Chuck Bednar for redOrbit.com – @BednarChuck

Commonly held theories about the moments just before death suggest that a person’s systems begin to slow down as the heart stops beating, ending blood flow to the body, but a new study from researchers at the University of Michigan Medical School suggests otherwise.

Instead, senior author Dr. Jimo Borjigin, an associate professor of neurology and molecular and integrative physiology, and her colleagues write that there is a sudden storm of brain activity that takes place as the heart deteriorates that may play a key role in the demise of heart function – in fact, they believe that brain signaling at near-death could even speed up the process.

Discovering the brain-heart connection in rat studies

Dr. Borjigin’s team, who published their findings in this week’s edition of PNAS Early Edition, included experts with background in cardiology, neuroscience, physiology, pharmacology and chemistry, all of whom analyzed the mechanisms through which the heart of a healthy individual suddenly ceases to function mere minutes after it no longer received oxygen.

Using rats as the subject of their research, they simultaneously examined both the heart and brain during experimental asphyxiation, witnessing the release of over a dozen neurochemicals as well as the activation of brain-heart connectivity processes. As the heart rate sharply fell, brain signals strongly synchronized with heart rhythm, according to new electrocardiomatrix technology.

Blocking signals from the brain during a heart attack

Blocking the brain’s activity led to a significant delay in ventricular fibrillation, the most serious type of cardiac rhythm disturbance and a condition in which the heart’s lower chambers begin to quiver, preventing blood from pumping.
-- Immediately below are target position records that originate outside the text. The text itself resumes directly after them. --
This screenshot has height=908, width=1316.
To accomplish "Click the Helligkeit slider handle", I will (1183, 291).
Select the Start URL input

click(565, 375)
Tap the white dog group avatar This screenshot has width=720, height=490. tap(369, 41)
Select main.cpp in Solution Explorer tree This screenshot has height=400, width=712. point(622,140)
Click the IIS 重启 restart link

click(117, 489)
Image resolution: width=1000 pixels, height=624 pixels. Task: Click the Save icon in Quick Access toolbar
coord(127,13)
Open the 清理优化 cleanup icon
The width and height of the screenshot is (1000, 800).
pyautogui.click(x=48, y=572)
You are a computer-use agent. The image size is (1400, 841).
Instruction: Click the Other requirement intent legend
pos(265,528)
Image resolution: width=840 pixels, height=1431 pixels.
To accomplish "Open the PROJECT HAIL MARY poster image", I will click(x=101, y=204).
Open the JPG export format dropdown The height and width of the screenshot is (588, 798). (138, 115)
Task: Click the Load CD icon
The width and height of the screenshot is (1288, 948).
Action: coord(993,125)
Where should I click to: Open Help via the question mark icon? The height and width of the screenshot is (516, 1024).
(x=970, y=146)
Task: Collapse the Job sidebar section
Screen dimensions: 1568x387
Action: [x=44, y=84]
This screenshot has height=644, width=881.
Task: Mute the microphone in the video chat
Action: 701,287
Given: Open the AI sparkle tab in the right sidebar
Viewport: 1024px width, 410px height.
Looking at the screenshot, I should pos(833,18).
The results suggest that blocking the brain’s electrical connections to the heart during cardiac arrest could improve a patient’s chances of survival.

“Despite the loss of consciousness and absence of signs of life, internally the brain exhibits sustained, organized activity and increased communication with the heart, which one may guess is an effort to save the heart,” Dr. Jimo Borjigin said, adding that a “pharmacological blockade” of brain-to-heart communication could potentially keep a heart attack from becoming fatal.

In previous research, he and his colleagues reportedly demonstrated significant and organized activation of brain functions in animals during cardiac arrest. They note that their new research provides “a neurochemical foundation” for the increase in brain activity, as well as a brain-to-heart link that could effectively be targeted in order to prolong detectable brain activity.